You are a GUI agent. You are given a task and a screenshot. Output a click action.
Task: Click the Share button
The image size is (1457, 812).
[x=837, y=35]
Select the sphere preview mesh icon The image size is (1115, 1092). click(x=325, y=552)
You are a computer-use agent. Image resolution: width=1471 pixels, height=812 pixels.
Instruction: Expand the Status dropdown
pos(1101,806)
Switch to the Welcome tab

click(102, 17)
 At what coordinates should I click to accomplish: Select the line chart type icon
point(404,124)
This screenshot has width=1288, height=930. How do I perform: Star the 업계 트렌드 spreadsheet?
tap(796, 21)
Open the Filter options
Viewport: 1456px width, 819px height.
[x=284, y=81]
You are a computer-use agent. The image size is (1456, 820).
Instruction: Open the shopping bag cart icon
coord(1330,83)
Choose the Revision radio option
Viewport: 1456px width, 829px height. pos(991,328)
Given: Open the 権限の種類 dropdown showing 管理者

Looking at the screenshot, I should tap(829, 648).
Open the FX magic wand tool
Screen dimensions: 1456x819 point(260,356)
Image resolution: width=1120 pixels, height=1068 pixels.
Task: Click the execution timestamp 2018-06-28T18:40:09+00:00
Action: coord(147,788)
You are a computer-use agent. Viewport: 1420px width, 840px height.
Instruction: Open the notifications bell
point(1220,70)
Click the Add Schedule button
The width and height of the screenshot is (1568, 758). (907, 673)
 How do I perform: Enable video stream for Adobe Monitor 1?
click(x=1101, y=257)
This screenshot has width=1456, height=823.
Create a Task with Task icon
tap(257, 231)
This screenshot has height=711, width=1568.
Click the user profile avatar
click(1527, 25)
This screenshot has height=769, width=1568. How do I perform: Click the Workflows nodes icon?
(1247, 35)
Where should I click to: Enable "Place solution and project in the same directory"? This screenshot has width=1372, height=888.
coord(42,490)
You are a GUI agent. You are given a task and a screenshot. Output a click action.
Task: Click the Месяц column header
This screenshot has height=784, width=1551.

About this exercise: Please repeat every entry, exactly as it was written.

Task response:
You are a GUI agent. You are given a task and a screenshot. Output a click action.
Task: Click the Share button
The image size is (1457, 812).
[x=837, y=35]
Select the sphere preview mesh icon The image size is (1115, 1092). click(x=325, y=552)
You are a computer-use agent. Image resolution: width=1471 pixels, height=812 pixels.
Instruction: Expand the Status dropdown
pos(1101,806)
Switch to the Welcome tab

click(102, 17)
 At what coordinates should I click to accomplish: Select the line chart type icon
point(404,124)
This screenshot has width=1288, height=930. How do I perform: Star the 업계 트렌드 spreadsheet?
tap(796, 21)
Open the Filter options
Viewport: 1456px width, 819px height.
[x=284, y=81]
You are a computer-use agent. The image size is (1456, 820).
Instruction: Open the shopping bag cart icon
coord(1330,83)
Choose the Revision radio option
Viewport: 1456px width, 829px height. pos(991,328)
Given: Open the 権限の種類 dropdown showing 管理者

Looking at the screenshot, I should tap(829, 648).
Open the FX magic wand tool
Screen dimensions: 1456x819 point(260,356)
Image resolution: width=1120 pixels, height=1068 pixels.
Task: Click the execution timestamp 2018-06-28T18:40:09+00:00
Action: coord(147,788)
You are a computer-use agent. Viewport: 1420px width, 840px height.
Instruction: Open the notifications bell
point(1220,70)
Click the Add Schedule button
The width and height of the screenshot is (1568, 758). (907, 673)
 How do I perform: Enable video stream for Adobe Monitor 1?
click(x=1101, y=257)
This screenshot has width=1456, height=823.
Create a Task with Task icon
tap(257, 231)
This screenshot has height=711, width=1568.
Click the user profile avatar
click(1527, 25)
This screenshot has height=769, width=1568. How do I perform: Click the Workflows nodes icon?
(1247, 35)
Where should I click to: Enable "Place solution and project in the same directory"? This screenshot has width=1372, height=888.
coord(42,490)
You are a GUI agent. You are given a task and a screenshot. Output a click action.
Task: Click the Месяц column header
This screenshot has height=784, width=1551.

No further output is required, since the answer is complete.